Impreza społecznie organizowana od czternastu lat przez dziennikarską fundację gości w imponującej auli Politechniki Warszawskiej. Wyjątkowo nagłośniony — z oczywistych powodów — bal gromadzi ludzi mediów, artystów, polityków oraz biznesmenów.
Akurat te snobujące się środowiska są przyzwyczajone, że na najróżniejszych galach po prostu… bywają, gratisowo zapraszane lub akredytowane. Ale na Charytatywny Bal Dziennikarzy można wejść wyłącznie, nabywając bilet cegiełkę. Wszyscy to rozumieją i bez szemrania rezerwują z wyprzedzeniem możliwość zakupu.
Aula nie jest z gumy, tysiąc uczestników stanowi granicę bezpieczeństwa i balowego komfortu, zatem spóźnialscy obchodzą się smakiem bez względu na nazwisko.

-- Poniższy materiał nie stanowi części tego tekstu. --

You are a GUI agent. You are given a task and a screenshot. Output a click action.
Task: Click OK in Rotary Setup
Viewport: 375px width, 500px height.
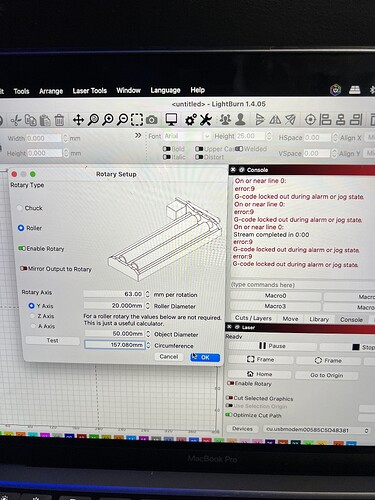[x=205, y=357]
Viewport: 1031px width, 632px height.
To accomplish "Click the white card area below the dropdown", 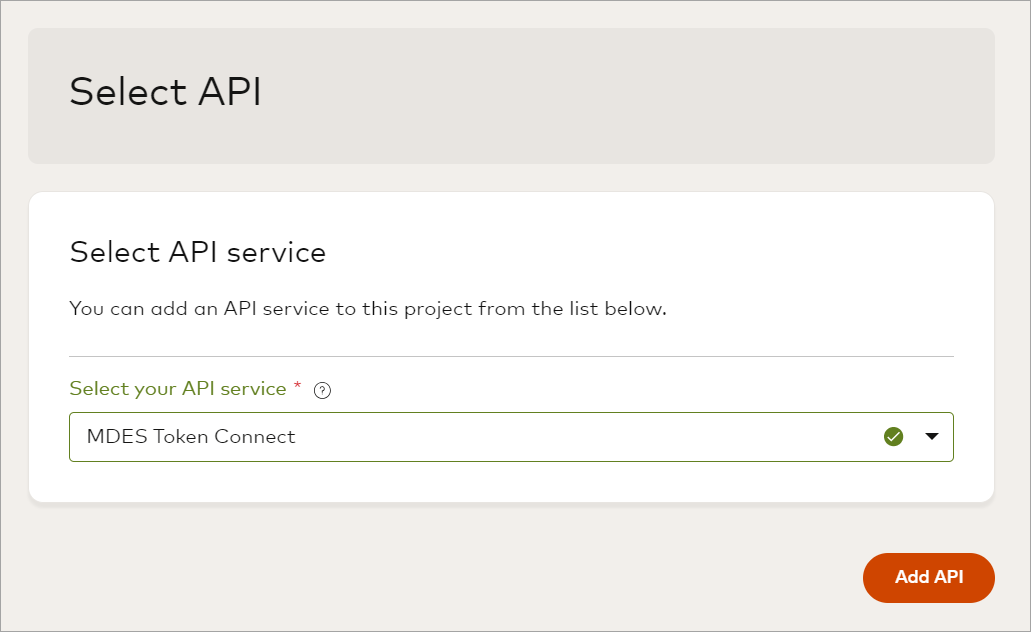I will (x=510, y=482).
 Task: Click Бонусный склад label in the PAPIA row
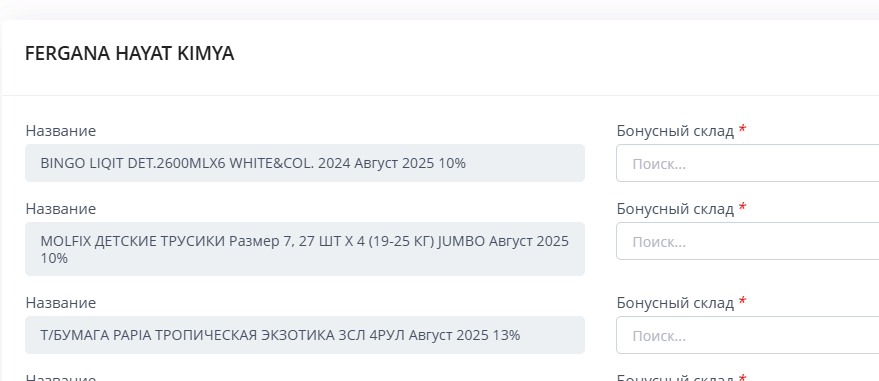click(x=675, y=303)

Skończyły się czasy, gdy cegiełkę można było kupić od ręki przy wejściu.
W tym roku zarząd fundacji pierwszy raz zróżnicował ceny: wejściówka dla dziennikarza kosztowała 150 zł, a miejsce przy stoliku 350 zł, zaś dla gości zewnętrznych odpowiednio 250 i 450 zł. Chodziło o zaakcentowanie, że to jednak gala branżowa, a także o wyjście naprzeciw ogólnej sytuacji ekonomicznej środowiska dziennikarskiego.
Sprzedaż biletów oraz wpłaty biznesowych dobrodziejów balu pozwoliły na zebranie, po opłaceniu faktur, 250 tys. zł netto. Tegoroczny dochód fundacja przeznaczyła na stypendia edukacyjne dla ubogiej młodzieży ze wsi i małych miasteczek. Artystką okraszającą 4 lutego XIV bal była Kayah, która kiedyś już na nim występowała.
Znakomita zabawa trwała do rana, tym lepsza, im w auli robiło się luźniej. Politechnika poradziła sobie z problemem, który był odczuwalny kilka lat temu, gdy biały pył z parkietu obsypywał dolne partie sukien i garniturów. Ale miało to i dobrą stronę, bo od razu było widać, kto najbardziej szalał...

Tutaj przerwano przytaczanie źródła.